Published 6:00 pm Thursday, April 26, 2012

While recreational boating has always been a part of St. Joseph's maritime heritage, it has increased in modern times. Here, boats participating in the Tri-City Regatta line up along the arboretum. Off the Water photo/TERRI GORDON

The cities of St. Joseph and Benton Harbor owe their existence to the fact they sit where the St. Joseph River meets Lake Michigan. Water was the highway of the time, and water is what brought people to this juncture.

The cities have grown, the industries have changed. It has become easy to overlook its maritime history: A self-guided walking tour lets people uncover this past with a series of 14 Maritime Heritage Trail markers placed along St. Joseph’s bluff and waterfront.

“Where possible, markers are placed where the history took place or where you can still see it,” said Christina Arseneau, director of the Priscilla U. Byrns Heritage Museum and Cultural Center, 601 Main St., in St. Joseph. “For instance, you can stand and read about the Coast Guard and look down (and see the station).”

The various industries that drew people to the cities included boat and shipbuilding, commercial fishing and tourism. The harbor has changed over time, as have the industries.  Boats are no longer made here, nor great ships. Fishing died out in the early ’70s. But other activities, such as recreational boating and tourism, have risen to fill their places. Commercial shipping is also still important to the regional economy.

“The dredging issue comes up every spring,” Arseneau said. “A lot of people don’t realize that without federal money, which we are able to get because we are a commercial port, the river, in a few years, would be so shallow not even recreational boats would be able to get through. So, it’s not just the huge freighters that dredging keeps the river open for, it’s also the smaller, private boats.”

Though the industries have changed, those early activities have left their mark. The Coast Guard remains, the swing bridge, the lighthouses. These facilities are not only historical attractions; they still provide the services they were installed to provide and underscore the importance of the harbor.

“Things that are still around today, like the lighthouses, were built specifically because it was such an important port,” Arseneau said. “They weren’t set up as tourist attractions or because they were pretty. They were essential in helping ships navigate the port.”

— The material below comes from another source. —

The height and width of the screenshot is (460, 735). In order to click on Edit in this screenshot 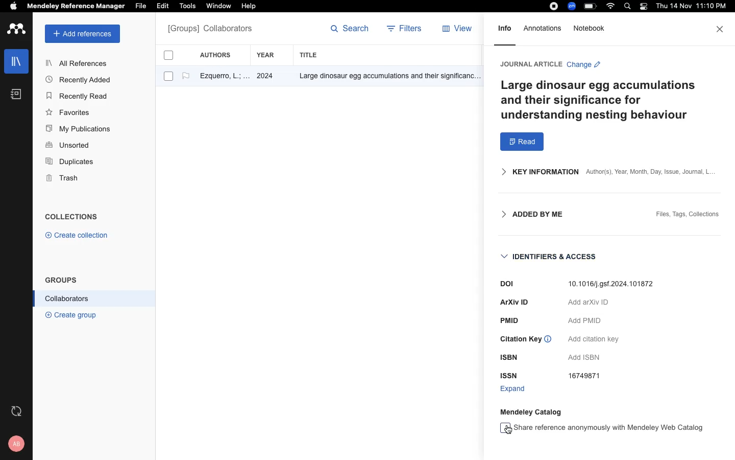, I will do `click(164, 7)`.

Arseneau cannot emphasize enough the importance of the St. Joseph-Benton Harbor port in the growth of the two cities. Even subsequent industries, such as the fruit trade, would not have been possible without this important waterway.

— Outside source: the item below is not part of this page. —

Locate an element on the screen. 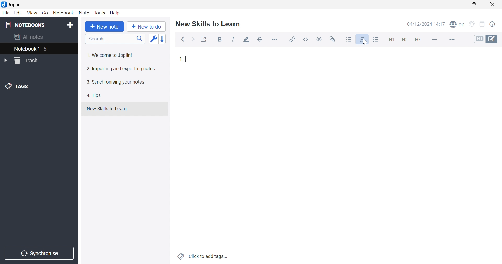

“Without the river and the Benton Harbor canal, they would not have been able to get the fruit out to the Chicago and Milwaukee markets like they did,” she said.

While not part of the walking tour, the Heritage Museum and Cultural Center does display the restored Fresnel lens used in the north pier lighthouse until 2003. Fresnel lenses were made in France and used prisms that directed the light five times further than any other system of their time.

The Maritime Heritage Trail was the result of a collaboration between the City of St. Joseph, Western Michigan University and The Heritage Museum. Funding for the project was made possible with assistance from the Michigan Coastal Management Program, Michigan Department of Environmental Quality (MDEQ), the National Oceanic and Atmospheric Administration (NOAA) and the U.S. Department of Commerce.